Start of Data extract

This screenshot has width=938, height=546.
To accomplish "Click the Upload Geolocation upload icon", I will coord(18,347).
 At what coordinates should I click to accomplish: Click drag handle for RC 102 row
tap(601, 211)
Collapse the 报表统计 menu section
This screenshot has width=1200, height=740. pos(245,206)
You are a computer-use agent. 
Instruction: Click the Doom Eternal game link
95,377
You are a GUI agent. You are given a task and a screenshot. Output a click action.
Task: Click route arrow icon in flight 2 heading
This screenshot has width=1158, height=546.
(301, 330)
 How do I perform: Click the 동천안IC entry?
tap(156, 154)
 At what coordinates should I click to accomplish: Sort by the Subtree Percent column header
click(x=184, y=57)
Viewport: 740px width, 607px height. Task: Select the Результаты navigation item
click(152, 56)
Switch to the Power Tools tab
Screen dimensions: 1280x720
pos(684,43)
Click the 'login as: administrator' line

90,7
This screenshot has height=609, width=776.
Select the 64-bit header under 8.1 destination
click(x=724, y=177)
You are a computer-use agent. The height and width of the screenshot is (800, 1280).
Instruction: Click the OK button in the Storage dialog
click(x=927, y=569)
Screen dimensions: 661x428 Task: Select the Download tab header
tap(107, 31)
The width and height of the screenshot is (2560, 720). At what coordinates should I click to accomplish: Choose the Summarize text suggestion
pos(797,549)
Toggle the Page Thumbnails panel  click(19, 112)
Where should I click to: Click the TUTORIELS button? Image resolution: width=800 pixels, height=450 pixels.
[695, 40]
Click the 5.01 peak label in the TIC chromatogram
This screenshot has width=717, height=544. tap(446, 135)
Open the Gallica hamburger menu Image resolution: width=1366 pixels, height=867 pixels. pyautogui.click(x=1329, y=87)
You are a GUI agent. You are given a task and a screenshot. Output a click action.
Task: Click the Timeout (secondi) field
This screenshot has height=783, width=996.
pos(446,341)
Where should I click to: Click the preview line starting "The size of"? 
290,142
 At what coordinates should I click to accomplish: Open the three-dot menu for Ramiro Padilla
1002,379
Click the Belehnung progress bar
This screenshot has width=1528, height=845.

End of Data extract

→ **Activity**
Set down the lines above exactly as written. Begin at the line containing "This screenshot has width=1158, height=546." and stop after the last line.

→ **Output for this task**
This screenshot has width=1158, height=546.
(301, 330)
 How do I perform: Click the 동천안IC entry?
tap(156, 154)
 At what coordinates should I click to accomplish: Sort by the Subtree Percent column header
click(x=184, y=57)
Viewport: 740px width, 607px height. Task: Select the Результаты navigation item
click(152, 56)
Switch to the Power Tools tab
Screen dimensions: 1280x720
pos(684,43)
Click the 'login as: administrator' line

90,7
This screenshot has height=609, width=776.
Select the 64-bit header under 8.1 destination
click(x=724, y=177)
You are a computer-use agent. The height and width of the screenshot is (800, 1280).
Instruction: Click the OK button in the Storage dialog
click(x=927, y=569)
Screen dimensions: 661x428 Task: Select the Download tab header
tap(107, 31)
The width and height of the screenshot is (2560, 720). At what coordinates should I click to accomplish: Choose the Summarize text suggestion
pos(797,549)
Toggle the Page Thumbnails panel  click(19, 112)
Where should I click to: Click the TUTORIELS button? Image resolution: width=800 pixels, height=450 pixels.
[695, 40]
Click the 5.01 peak label in the TIC chromatogram
This screenshot has width=717, height=544. tap(446, 135)
Open the Gallica hamburger menu Image resolution: width=1366 pixels, height=867 pixels. pyautogui.click(x=1329, y=87)
You are a GUI agent. You are given a task and a screenshot. Output a click action.
Task: Click the Timeout (secondi) field
This screenshot has height=783, width=996.
pos(446,341)
Where should I click to: Click the preview line starting "The size of"? 
290,142
 At what coordinates should I click to accomplish: Open the three-dot menu for Ramiro Padilla
1002,379
Click the Belehnung progress bar
This screenshot has width=1528, height=845.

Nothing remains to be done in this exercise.